Zahide hanım Erzurum’un zengin kültürünü taşıyan ve çok güçlü karakterli bir kadındır. O şehrin hemen dışında bir evde oturur burada hayvan besler, evin bahçesinde sebzesini yetiştirirmiş. Mangalla ısıtılıyor olmasına rağmen evin içi mis gibi, modern koltuklar, sehpalar, hepsinin üzeri kar beyazı dantel ve kanaviçelerle örtülü. Anneannem Zahide hanım evin giriş katında halı, kilim, kumaş dokur, dikiş diker aile bütçesine her bakımdan katkıda bulunurmuş. Yoktan var eden, yirmi dört saat ailesi için çalışan, çok yetenekli ve zeki bir annedir. Bu karakterde özveri ve adanmanın sınırı yoktur. Eski aile modelinin kapalı bir kilit gibi içe ve dışa karşı mükemmel bir kilitlenme şeklinde olduğunu görüyoruz. Toplumsal ilişkilerdeki sarsıntılar, trajedi, tüm değerlerin korunduğu aile kilidinin kırıldığı durumlarda ortaya çıkar. Bu kilidi de “anne” elinde tutar. “Anne” adanmanın peygamberidir. Bu karakterin de genetik olduğu söylenebilir. Kâmile hanımın dünyası bizi şaşırtırken, kendisi annesinin tırnağı olamayacağını söyleyince, eski Anadolu kadının dünyasının imgesine bile sahip olamadığımızı, tarihten çok büyük değerleri geri dönülmezcesine kaybettiğimizi anlıyoruz. Yaşam kolaylaştıkça hayallerde gevşiyoruz.

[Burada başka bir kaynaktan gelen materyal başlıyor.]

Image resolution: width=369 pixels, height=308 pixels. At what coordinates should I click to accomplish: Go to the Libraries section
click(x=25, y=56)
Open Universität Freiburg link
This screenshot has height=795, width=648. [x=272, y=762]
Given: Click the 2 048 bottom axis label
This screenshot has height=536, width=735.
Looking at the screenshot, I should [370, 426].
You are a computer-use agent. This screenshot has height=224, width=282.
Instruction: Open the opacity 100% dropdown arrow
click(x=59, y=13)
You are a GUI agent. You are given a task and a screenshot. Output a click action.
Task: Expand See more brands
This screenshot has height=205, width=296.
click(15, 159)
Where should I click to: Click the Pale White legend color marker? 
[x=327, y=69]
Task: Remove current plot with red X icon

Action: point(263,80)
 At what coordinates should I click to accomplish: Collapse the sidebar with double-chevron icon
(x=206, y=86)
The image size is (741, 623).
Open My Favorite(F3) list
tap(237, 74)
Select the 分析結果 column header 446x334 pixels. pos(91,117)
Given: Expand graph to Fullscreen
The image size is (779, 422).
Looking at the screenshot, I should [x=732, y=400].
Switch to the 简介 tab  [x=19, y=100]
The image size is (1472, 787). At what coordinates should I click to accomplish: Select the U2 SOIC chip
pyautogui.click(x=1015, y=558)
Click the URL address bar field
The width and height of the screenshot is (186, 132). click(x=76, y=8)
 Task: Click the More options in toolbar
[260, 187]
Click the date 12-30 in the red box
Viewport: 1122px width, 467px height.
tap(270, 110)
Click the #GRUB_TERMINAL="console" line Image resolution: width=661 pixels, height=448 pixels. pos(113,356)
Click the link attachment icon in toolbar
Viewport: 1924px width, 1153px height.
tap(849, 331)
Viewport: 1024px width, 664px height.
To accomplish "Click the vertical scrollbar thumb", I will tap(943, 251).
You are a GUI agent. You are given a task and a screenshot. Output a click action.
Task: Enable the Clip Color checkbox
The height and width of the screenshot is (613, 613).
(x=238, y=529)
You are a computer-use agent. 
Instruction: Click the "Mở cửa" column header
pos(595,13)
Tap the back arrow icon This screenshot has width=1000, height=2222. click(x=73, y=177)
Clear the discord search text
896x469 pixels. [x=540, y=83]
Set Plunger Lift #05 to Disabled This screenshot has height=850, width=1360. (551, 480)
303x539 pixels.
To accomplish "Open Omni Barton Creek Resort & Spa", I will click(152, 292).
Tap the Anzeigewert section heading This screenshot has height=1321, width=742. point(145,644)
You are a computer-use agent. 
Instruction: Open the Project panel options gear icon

Kâmile hanımın annesi için yazdığı aşağıdaki şiirin özelliği aslında zaman ve mekandan bağımsız olarak, genel anne karakteri için yazmasında gizlidir. Kendini özel ve çevresini kendinden ayrı olarak düşünmez o, kendi ve diğerleri ayrımı yoktur, evrensel insanlık öznesi içinde eritmiştir kendini, hatta hiç onun dışına çıkmamıştır bile. (Aşağıdaki şiirde “oğlum” ifadesi kendisine gönderim yapmaktadır.)
14. ANAMA
Anam diyebilmek için dünyada
Ona bir tek ilah gibi tapmalı
Onu memnun etmek için her yanda
Kalbinizde bir altın taht yapmalı
Bazen oldumdu belinde bir kemer
Bazen oldumdu başında altın taç
Bazen oldumdu teknesinde hamur
Bazen oldum ocağında kızgın saç
Bazen oldumdu cebinde kesesi
Bazen ona sevdirirdim herkesi
Bazen oldumdu ona Türk lehçesi
Bazen oldumdu bahçıvan kefesi
Bazen oldum şemsiyesi serinde
Bazen onun silahıydım belinde
Bazen gene türküsüydüm dilinde
Derdi oğlum bir tane Türk ilinde
Ben küçükken o da bana öyleydi
O da benim her şeyimdi, her şeydi
Canından can ayıran o değil mi
Anne bugün mükafatın iyi mi
Kâmile Bilgiç bekarken Rıza Tevfik’e aşıkmış, pek çok genç kız gibi. Fakat çok sonra onun Sevr’i imzalayanlar arasında olduğunu öğrenince aşkı bitmiş. Gene de onun müthiş şiirlerini hiç dilinden düşürmedi.